» Problem to solve
Pictures must be left out. Retype exactly the lines from the one containing "You are a GUI" through the last line of the records below.

» Material for the task
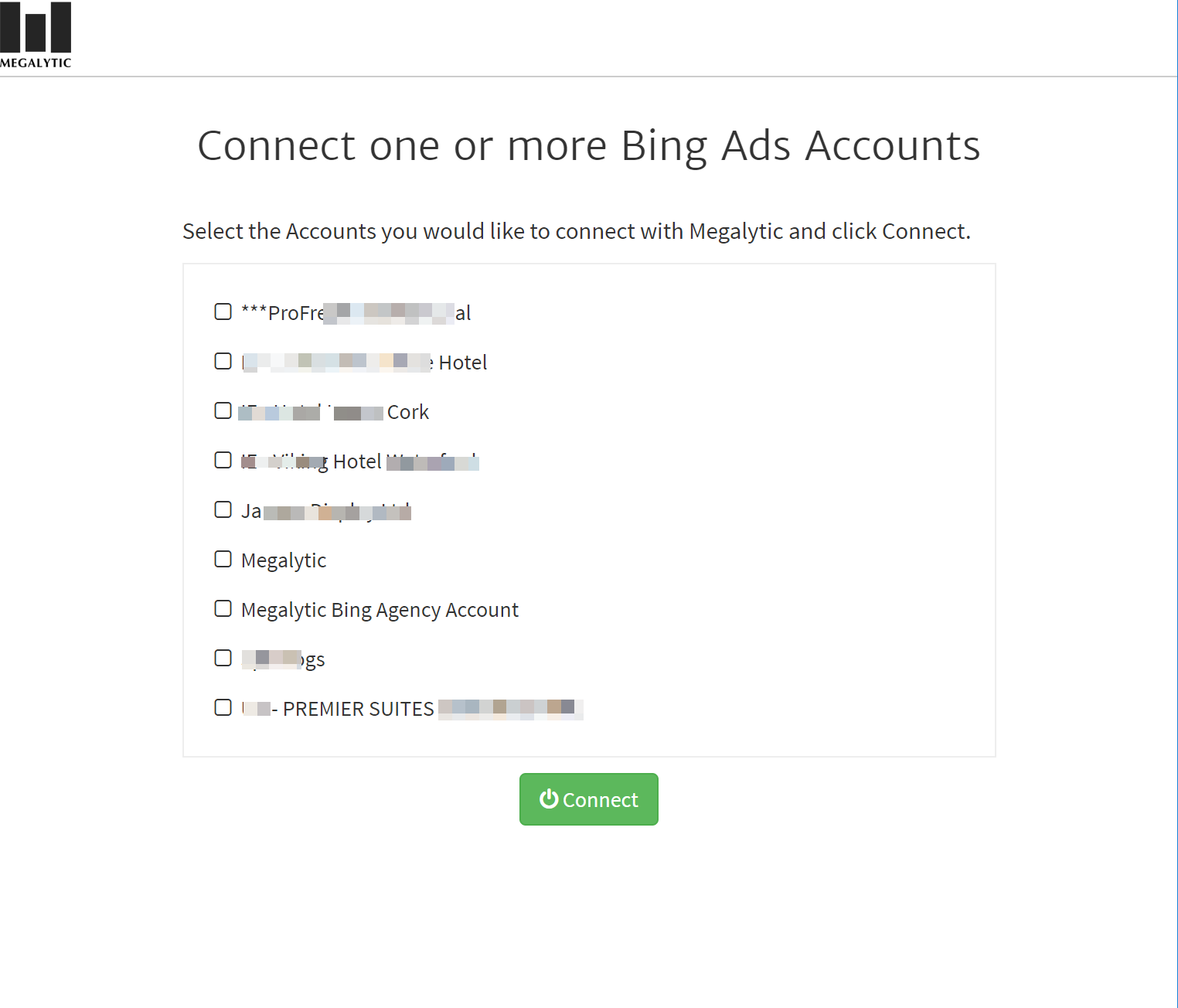Click the account label starting with Ja
The height and width of the screenshot is (1008, 1178).
(325, 511)
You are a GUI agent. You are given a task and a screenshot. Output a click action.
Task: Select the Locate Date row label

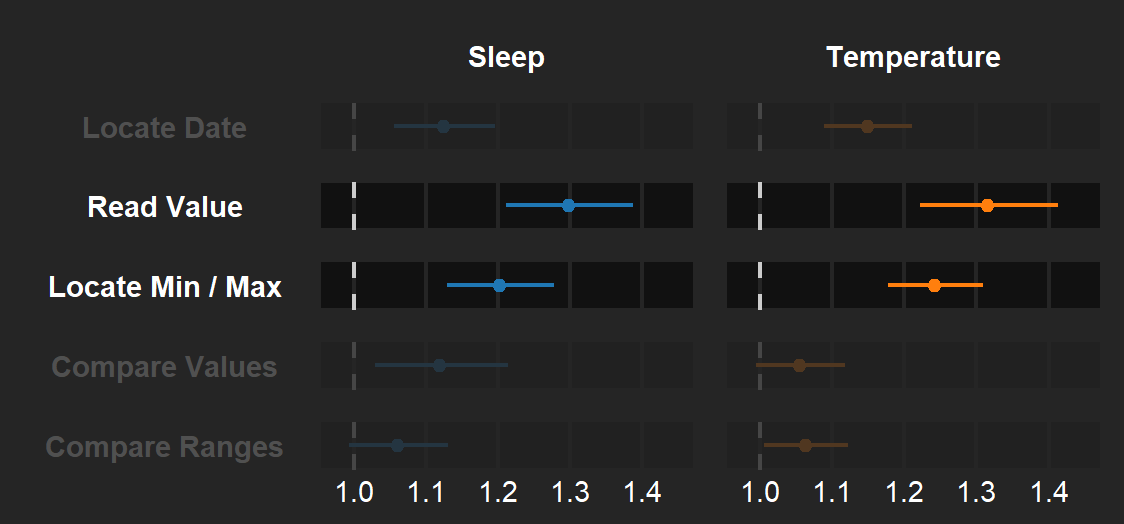click(164, 128)
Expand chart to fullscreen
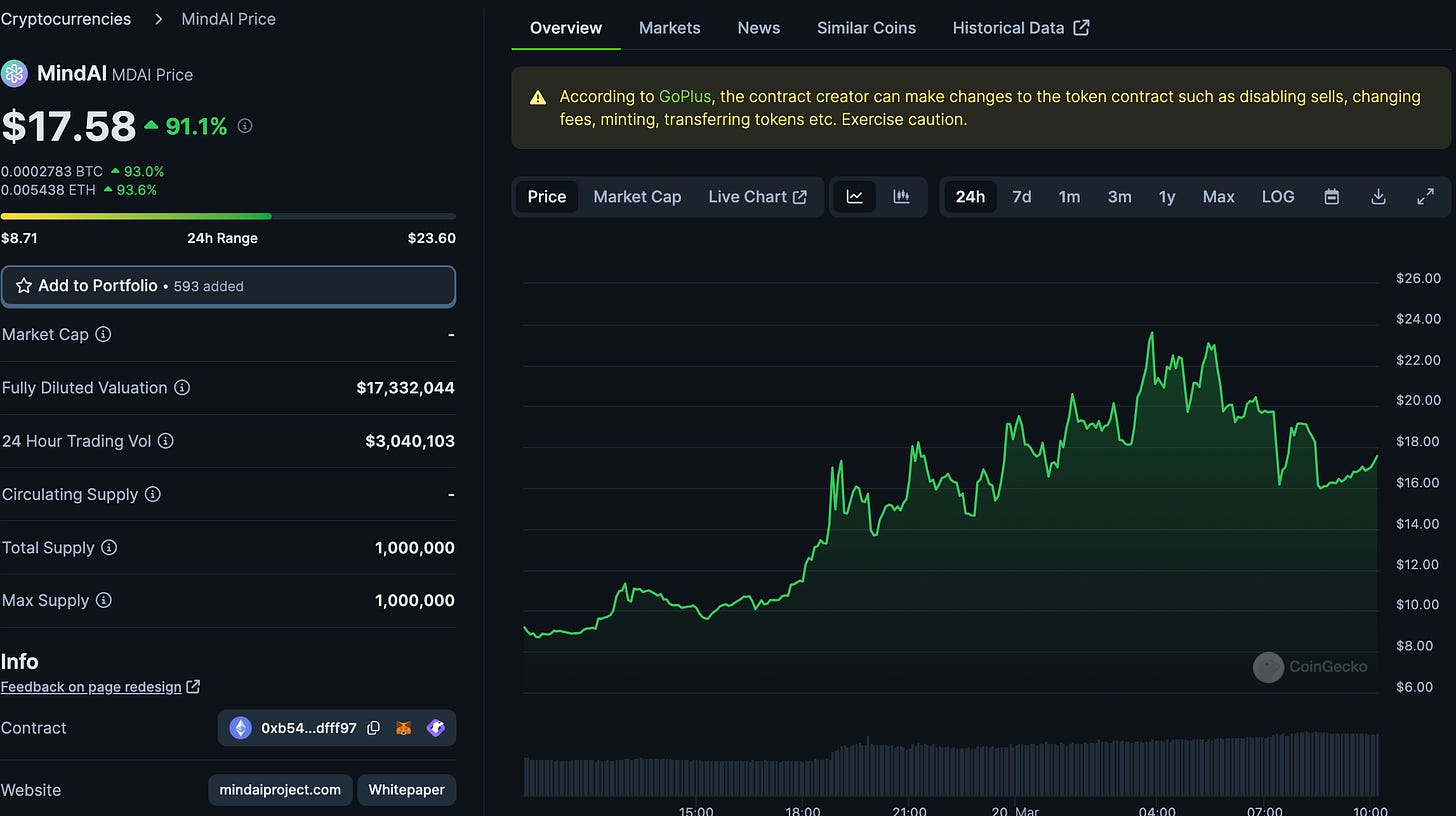The width and height of the screenshot is (1456, 816). point(1426,197)
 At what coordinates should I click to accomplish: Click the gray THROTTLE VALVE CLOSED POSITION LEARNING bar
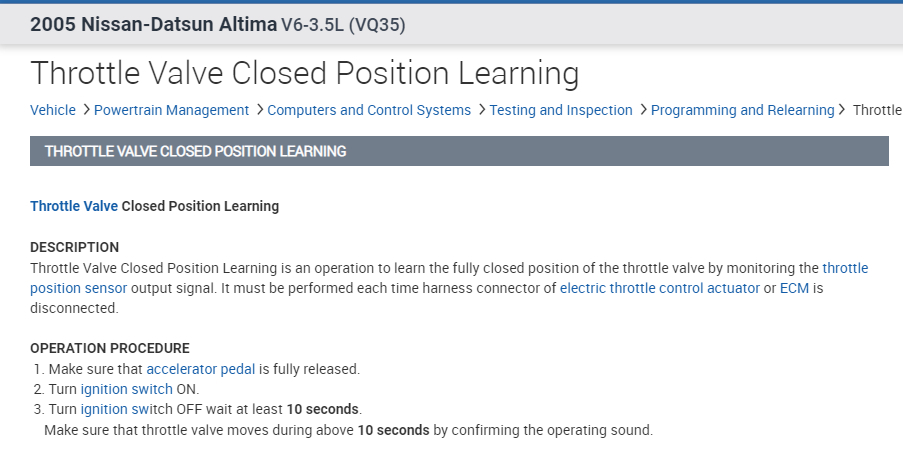(x=459, y=151)
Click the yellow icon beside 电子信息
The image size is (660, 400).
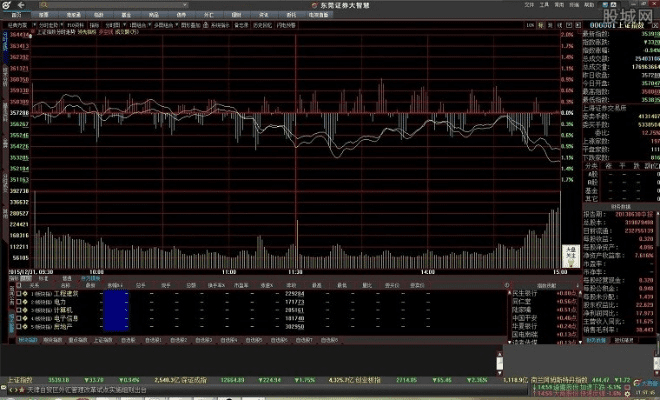click(x=24, y=318)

» Exercise answer
You are a GUI agent. You are given a task and a screenshot. Output a click action.
Task: Select the Locate Date row label

click(164, 128)
Expand chart to fullscreen
The width and height of the screenshot is (1456, 816). point(1426,197)
 At what coordinates should I click to accomplish: Click the gray THROTTLE VALVE CLOSED POSITION LEARNING bar
(x=459, y=151)
Click the yellow icon beside 电子信息
The image size is (660, 400).
click(x=24, y=318)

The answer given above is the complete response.